TAS-301, an inhibitor of smooth muscle cell migration and proliferation, inhibits intimal thickening after balloon injury to rat carotid arteries.

The purpose of this study was to determine the efficacy and the possible mechanism of action of a recently synthesized drug, TAS-301 [3-bis (4-methoxyphenyl)methylene-2-indolinone], on intimal formation in comparison with those of tranilast, the clinical efficacy of which was reported earlier. Rat carotid arteries were injured using a balloon catheter. Neointimal thickening, measured 14 days after injury, was reduced by the oral administration of TAS-301 in a dose-dependent fashion (3-100 mg/kg), and the effect of TAS-301 at a dose of 100 mg/kg was significantly greater than that of tranilast (300 mg/kg).
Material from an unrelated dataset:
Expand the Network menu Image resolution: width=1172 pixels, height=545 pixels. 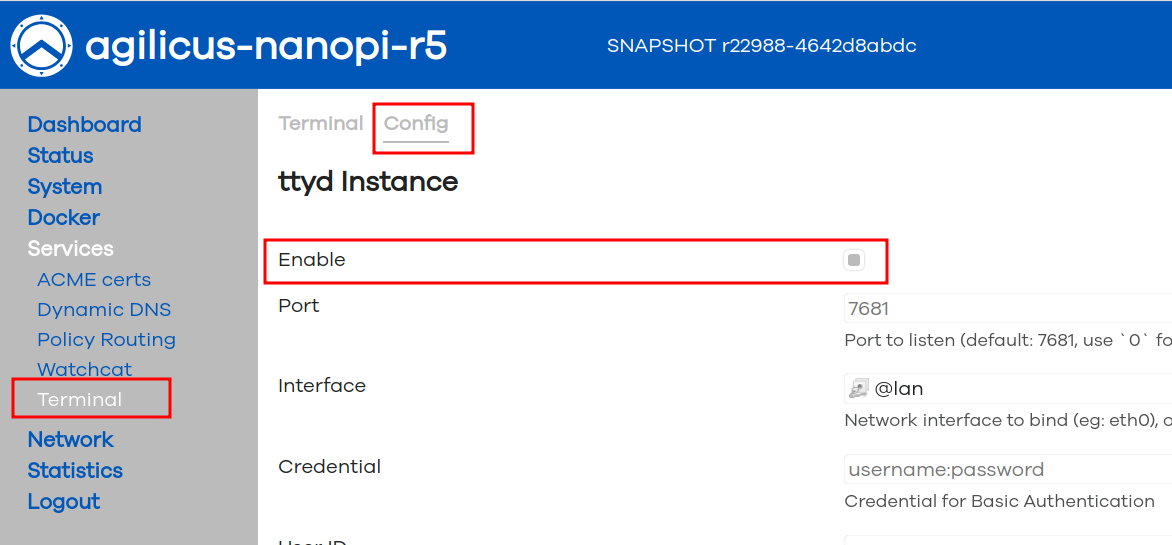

Fewer cells were found on the intima of balloon-injured arteries of TAS-301-treated rats than on arteries of tranilast-treated rats. In an in vitro assay, TAS-301 inhibited the migration of smooth muscle cells (SMCs) stimulated by platelet-derived growth factor-BB, insulin-like growth factor-1 or heparin-binding epidermal growth factor-like growth factor. In addition, TAS-301 and tranilast reduced the proliferation of medial and intimal SMCs at 4 and 8 days, respectively, after the injury. In vitro, TAS-301 inhibited basic fibroblast growth factor-induced proliferation of SMCs dose dependently. These findings indicate that TAS-301 shows a higher inhibitory potency on intimal formation than tranilast due to inhibition of both migration of medial SMCs and proliferation of medial and intimal SMCs. Our results suggest that further evaluation of TAS-301 as an inhibitor of postangioplasty intimal thickening is warranted.